## PROBLEM DETAILS
Nothing less than an exact copy of all the records is required.

## INFORMATION PROVIDED
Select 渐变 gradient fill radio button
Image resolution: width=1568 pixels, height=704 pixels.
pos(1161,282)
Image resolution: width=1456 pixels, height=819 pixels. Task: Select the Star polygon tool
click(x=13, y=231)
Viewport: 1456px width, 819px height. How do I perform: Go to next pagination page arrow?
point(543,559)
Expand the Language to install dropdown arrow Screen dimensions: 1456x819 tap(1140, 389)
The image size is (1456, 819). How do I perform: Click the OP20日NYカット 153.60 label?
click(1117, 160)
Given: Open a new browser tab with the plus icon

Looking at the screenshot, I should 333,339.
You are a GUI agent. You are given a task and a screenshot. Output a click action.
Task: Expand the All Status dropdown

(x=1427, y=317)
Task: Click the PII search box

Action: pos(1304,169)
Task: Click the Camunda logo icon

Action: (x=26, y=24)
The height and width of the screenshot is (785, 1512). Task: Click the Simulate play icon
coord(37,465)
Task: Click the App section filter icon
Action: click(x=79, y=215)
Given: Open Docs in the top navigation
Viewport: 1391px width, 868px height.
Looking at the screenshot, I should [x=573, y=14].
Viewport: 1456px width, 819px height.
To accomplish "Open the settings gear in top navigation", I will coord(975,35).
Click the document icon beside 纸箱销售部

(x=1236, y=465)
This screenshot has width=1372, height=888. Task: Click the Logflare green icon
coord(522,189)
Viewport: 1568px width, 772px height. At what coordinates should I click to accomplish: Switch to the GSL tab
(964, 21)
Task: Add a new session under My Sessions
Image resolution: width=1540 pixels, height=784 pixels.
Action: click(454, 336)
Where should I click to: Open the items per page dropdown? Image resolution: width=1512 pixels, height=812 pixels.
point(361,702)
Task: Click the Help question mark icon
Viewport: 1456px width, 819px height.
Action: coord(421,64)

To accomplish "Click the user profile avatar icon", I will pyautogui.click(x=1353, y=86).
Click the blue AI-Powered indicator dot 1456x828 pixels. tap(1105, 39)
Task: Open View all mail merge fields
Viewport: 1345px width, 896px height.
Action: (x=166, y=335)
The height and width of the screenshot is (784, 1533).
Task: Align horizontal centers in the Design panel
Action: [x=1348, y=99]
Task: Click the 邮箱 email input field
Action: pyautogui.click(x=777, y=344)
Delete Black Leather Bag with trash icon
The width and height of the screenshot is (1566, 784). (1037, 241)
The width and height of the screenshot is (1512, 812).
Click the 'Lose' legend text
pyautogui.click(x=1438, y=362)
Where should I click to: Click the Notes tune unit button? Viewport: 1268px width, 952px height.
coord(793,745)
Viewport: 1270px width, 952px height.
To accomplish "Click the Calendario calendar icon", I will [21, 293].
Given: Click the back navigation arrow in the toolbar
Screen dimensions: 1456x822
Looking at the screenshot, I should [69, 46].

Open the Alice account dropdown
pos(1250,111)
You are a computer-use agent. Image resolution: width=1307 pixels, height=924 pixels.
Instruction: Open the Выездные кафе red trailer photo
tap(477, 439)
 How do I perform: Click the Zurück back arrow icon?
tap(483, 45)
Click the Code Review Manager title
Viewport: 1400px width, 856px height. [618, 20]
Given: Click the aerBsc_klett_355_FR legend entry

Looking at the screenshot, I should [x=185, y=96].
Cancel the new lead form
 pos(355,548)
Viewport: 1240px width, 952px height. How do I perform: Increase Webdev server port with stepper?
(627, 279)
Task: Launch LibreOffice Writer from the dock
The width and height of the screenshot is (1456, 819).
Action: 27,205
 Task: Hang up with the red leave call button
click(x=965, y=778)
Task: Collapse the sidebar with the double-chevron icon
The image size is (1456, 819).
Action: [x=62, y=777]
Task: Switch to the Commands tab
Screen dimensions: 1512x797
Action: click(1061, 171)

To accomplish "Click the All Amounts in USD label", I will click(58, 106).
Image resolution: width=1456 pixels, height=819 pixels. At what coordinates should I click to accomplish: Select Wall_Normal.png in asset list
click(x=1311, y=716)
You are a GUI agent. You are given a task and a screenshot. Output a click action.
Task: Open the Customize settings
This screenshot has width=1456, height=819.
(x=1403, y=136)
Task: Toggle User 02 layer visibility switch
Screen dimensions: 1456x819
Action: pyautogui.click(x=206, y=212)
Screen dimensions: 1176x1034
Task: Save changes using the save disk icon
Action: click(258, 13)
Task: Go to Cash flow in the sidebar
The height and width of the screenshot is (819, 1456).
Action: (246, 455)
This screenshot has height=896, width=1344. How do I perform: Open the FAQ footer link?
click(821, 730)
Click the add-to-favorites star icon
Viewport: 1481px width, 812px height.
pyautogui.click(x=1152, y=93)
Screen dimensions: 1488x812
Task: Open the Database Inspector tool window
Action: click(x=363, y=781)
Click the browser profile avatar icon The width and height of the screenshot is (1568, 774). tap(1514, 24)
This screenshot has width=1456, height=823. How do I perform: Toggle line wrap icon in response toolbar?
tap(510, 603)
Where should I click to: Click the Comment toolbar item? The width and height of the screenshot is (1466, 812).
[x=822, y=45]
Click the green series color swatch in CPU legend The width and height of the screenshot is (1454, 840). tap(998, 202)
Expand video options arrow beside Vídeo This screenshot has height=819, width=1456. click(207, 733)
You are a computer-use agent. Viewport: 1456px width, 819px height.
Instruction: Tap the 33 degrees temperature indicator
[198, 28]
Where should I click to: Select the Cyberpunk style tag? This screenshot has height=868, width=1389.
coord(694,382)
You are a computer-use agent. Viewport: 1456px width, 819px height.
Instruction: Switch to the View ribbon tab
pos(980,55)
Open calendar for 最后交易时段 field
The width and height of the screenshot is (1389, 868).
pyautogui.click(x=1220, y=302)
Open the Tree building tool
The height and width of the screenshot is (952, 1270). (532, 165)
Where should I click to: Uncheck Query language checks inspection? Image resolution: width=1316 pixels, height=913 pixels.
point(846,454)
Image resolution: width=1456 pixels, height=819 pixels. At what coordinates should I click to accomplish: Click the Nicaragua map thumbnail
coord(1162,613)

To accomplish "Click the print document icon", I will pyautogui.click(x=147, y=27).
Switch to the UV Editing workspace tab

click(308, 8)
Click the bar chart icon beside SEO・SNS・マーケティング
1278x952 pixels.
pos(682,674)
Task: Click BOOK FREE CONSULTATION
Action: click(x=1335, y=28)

## RESPONSE AREA
Select 渐变 gradient fill radio button
Image resolution: width=1568 pixels, height=704 pixels.
pos(1161,282)
Image resolution: width=1456 pixels, height=819 pixels. Task: Select the Star polygon tool
click(x=13, y=231)
Viewport: 1456px width, 819px height. How do I perform: Go to next pagination page arrow?
point(543,559)
Expand the Language to install dropdown arrow Screen dimensions: 1456x819 tap(1140, 389)
The image size is (1456, 819). How do I perform: Click the OP20日NYカット 153.60 label?
click(1117, 160)
Given: Open a new browser tab with the plus icon

Looking at the screenshot, I should 333,339.
You are a GUI agent. You are given a task and a screenshot. Output a click action.
Task: Expand the All Status dropdown

(x=1427, y=317)
Task: Click the PII search box

Action: pos(1304,169)
Task: Click the Camunda logo icon

Action: (x=26, y=24)
The height and width of the screenshot is (785, 1512). Task: Click the Simulate play icon
coord(37,465)
Task: Click the App section filter icon
Action: click(x=79, y=215)
Given: Open Docs in the top navigation
Viewport: 1391px width, 868px height.
Looking at the screenshot, I should [x=573, y=14].
Viewport: 1456px width, 819px height.
To accomplish "Open the settings gear in top navigation", I will coord(975,35).
Click the document icon beside 纸箱销售部

(x=1236, y=465)
This screenshot has width=1372, height=888. Task: Click the Logflare green icon
coord(522,189)
Viewport: 1568px width, 772px height. At what coordinates should I click to accomplish: Switch to the GSL tab
(964, 21)
Task: Add a new session under My Sessions
Image resolution: width=1540 pixels, height=784 pixels.
Action: click(454, 336)
Where should I click to: Open the items per page dropdown? Image resolution: width=1512 pixels, height=812 pixels.
point(361,702)
Task: Click the Help question mark icon
Viewport: 1456px width, 819px height.
Action: coord(421,64)

To accomplish "Click the user profile avatar icon", I will pyautogui.click(x=1353, y=86).
Click the blue AI-Powered indicator dot 1456x828 pixels. tap(1105, 39)
Task: Open View all mail merge fields
Viewport: 1345px width, 896px height.
Action: (x=166, y=335)
The height and width of the screenshot is (784, 1533).
Task: Align horizontal centers in the Design panel
Action: [x=1348, y=99]
Task: Click the 邮箱 email input field
Action: pyautogui.click(x=777, y=344)
Delete Black Leather Bag with trash icon
The width and height of the screenshot is (1566, 784). (1037, 241)
The width and height of the screenshot is (1512, 812).
Click the 'Lose' legend text
pyautogui.click(x=1438, y=362)
Where should I click to: Click the Notes tune unit button? Viewport: 1268px width, 952px height.
coord(793,745)
Viewport: 1270px width, 952px height.
To accomplish "Click the Calendario calendar icon", I will [21, 293].
Given: Click the back navigation arrow in the toolbar
Screen dimensions: 1456x822
Looking at the screenshot, I should [69, 46].

Open the Alice account dropdown
pos(1250,111)
You are a computer-use agent. Image resolution: width=1307 pixels, height=924 pixels.
Instruction: Open the Выездные кафе red trailer photo
tap(477, 439)
 How do I perform: Click the Zurück back arrow icon?
tap(483, 45)
Click the Code Review Manager title
Viewport: 1400px width, 856px height. [618, 20]
Given: Click the aerBsc_klett_355_FR legend entry

Looking at the screenshot, I should [x=185, y=96].
Cancel the new lead form
 pos(355,548)
Viewport: 1240px width, 952px height. How do I perform: Increase Webdev server port with stepper?
(627, 279)
Task: Launch LibreOffice Writer from the dock
The width and height of the screenshot is (1456, 819).
Action: 27,205
 Task: Hang up with the red leave call button
click(x=965, y=778)
Task: Collapse the sidebar with the double-chevron icon
The image size is (1456, 819).
Action: [x=62, y=777]
Task: Switch to the Commands tab
Screen dimensions: 1512x797
Action: click(1061, 171)

To accomplish "Click the All Amounts in USD label", I will click(58, 106).
Image resolution: width=1456 pixels, height=819 pixels. At what coordinates should I click to accomplish: Select Wall_Normal.png in asset list
click(x=1311, y=716)
You are a GUI agent. You are given a task and a screenshot. Output a click action.
Task: Open the Customize settings
This screenshot has width=1456, height=819.
(x=1403, y=136)
Task: Toggle User 02 layer visibility switch
Screen dimensions: 1456x819
Action: pyautogui.click(x=206, y=212)
Screen dimensions: 1176x1034
Task: Save changes using the save disk icon
Action: click(258, 13)
Task: Go to Cash flow in the sidebar
The height and width of the screenshot is (819, 1456).
Action: (246, 455)
This screenshot has height=896, width=1344. How do I perform: Open the FAQ footer link?
click(821, 730)
Click the add-to-favorites star icon
Viewport: 1481px width, 812px height.
pyautogui.click(x=1152, y=93)
Screen dimensions: 1488x812
Task: Open the Database Inspector tool window
Action: click(x=363, y=781)
Click the browser profile avatar icon The width and height of the screenshot is (1568, 774). tap(1514, 24)
This screenshot has width=1456, height=823. How do I perform: Toggle line wrap icon in response toolbar?
tap(510, 603)
Where should I click to: Click the Comment toolbar item? The width and height of the screenshot is (1466, 812).
[x=822, y=45]
Click the green series color swatch in CPU legend The width and height of the screenshot is (1454, 840). tap(998, 202)
Expand video options arrow beside Vídeo This screenshot has height=819, width=1456. click(207, 733)
You are a computer-use agent. Viewport: 1456px width, 819px height.
Instruction: Tap the 33 degrees temperature indicator
[198, 28]
Where should I click to: Select the Cyberpunk style tag? This screenshot has height=868, width=1389.
coord(694,382)
You are a computer-use agent. Viewport: 1456px width, 819px height.
Instruction: Switch to the View ribbon tab
pos(980,55)
Open calendar for 最后交易时段 field
The width and height of the screenshot is (1389, 868).
pyautogui.click(x=1220, y=302)
Open the Tree building tool
The height and width of the screenshot is (952, 1270). (532, 165)
Where should I click to: Uncheck Query language checks inspection? Image resolution: width=1316 pixels, height=913 pixels.
point(846,454)
Image resolution: width=1456 pixels, height=819 pixels. At what coordinates should I click to accomplish: Click the Nicaragua map thumbnail
coord(1162,613)

To accomplish "Click the print document icon", I will pyautogui.click(x=147, y=27).
Switch to the UV Editing workspace tab

click(308, 8)
Click the bar chart icon beside SEO・SNS・マーケティング
1278x952 pixels.
pos(682,674)
Task: Click BOOK FREE CONSULTATION
Action: click(x=1335, y=28)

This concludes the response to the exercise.